The only real restriction on the license of the book is that nobody but OpenDocs is allowed to publish it as a paper book. Maybe that makes it not free enough for Debian, but, well, having the book available in the PyQt package makes PyQt so much more attractive. Even if I say so myself, it is a very full and clear introduction to coding a complete application in PyQt. The University of New South Wales chose it for its introductory class in OO programming, after all. Pity they used the electronic, not the paper version.

Oh, and a Turkish translation appears to be in the works.


2006-05-02

PyQt...

Update: "hgg" writes to tell me that my book is still available at http://www.commandprompt.com/community/pyqt, which I didn't know. Which means that my offer of sending out a pdf file isn't necessary anymore.

Seems I was five years too early for once in my life. Python as Visual Basic for the Free Software world was exactly my pitch when looking for a publisher for my book on application coding with Python and PyQt. The book is hard to get nowadays: the publisher has let the online copy disappear and paper copies are exceedingly rare. I periodically try to interest the publisher in a scheme where someone else can update the text, but that has never gone anywhere. In any case, I can send interested people the pdf file, I guess. More than 600 pages...
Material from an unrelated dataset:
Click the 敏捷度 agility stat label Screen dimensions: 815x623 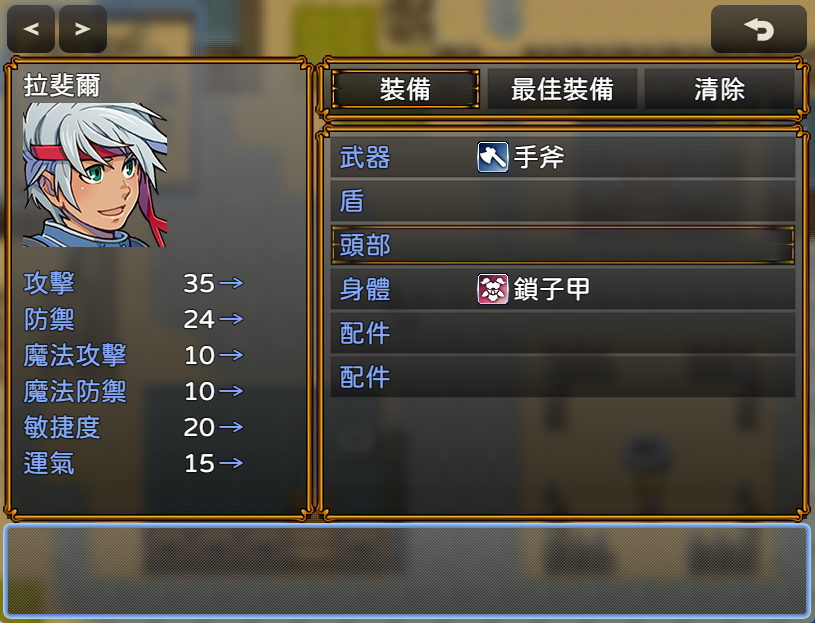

Personally, I've never cared for Ruby, and while I admire Korundum, I've never seen the problems with PyQt and PyKDE. Actively maintained, stable, easy to use (every method can be a slot!), integrate well with KDE, maintainer is a great guy, nice mailing list. In the early days the biggest problem were that there were no distributions carrying the binding; nowadays it's one of those technologies that may not be completely up-to-date in the buzz department, but that just work. PyQt and PyKDE work fine. You can depend on them.

A newer development is Kross, in KOffice. Basically Kross is a bridge between a set of classes you define to be the scripting API of your application and a language interpreter. All languages use the same API: Kross has pluggable interpreters. Currently Python and Ruby, but people seem interested in adding a Javascript interpreter. Now I've just had the pleasure of hacking on a Javascript application a little, but that's a whole other rant. There are mature Kross bindings for Krita and Kexi and an experimental one for KSpread. Personally, I'm interested in doing one for KWord. Sebastian Sauer is now working on a macro system, too.

Kross is a little underdocumented -- like everything -- but Cyrille Berger has been writing a tutorial for people who want to use Kross in their application. It's not finished, but it has enabled Isaac Clerencia to do the KSpread plugin.

As a side-node: a current problem with application scripting seems to be that we don't have a good idea of what a KOffice document tree should look like from a scripting point of view. Something I need to think over.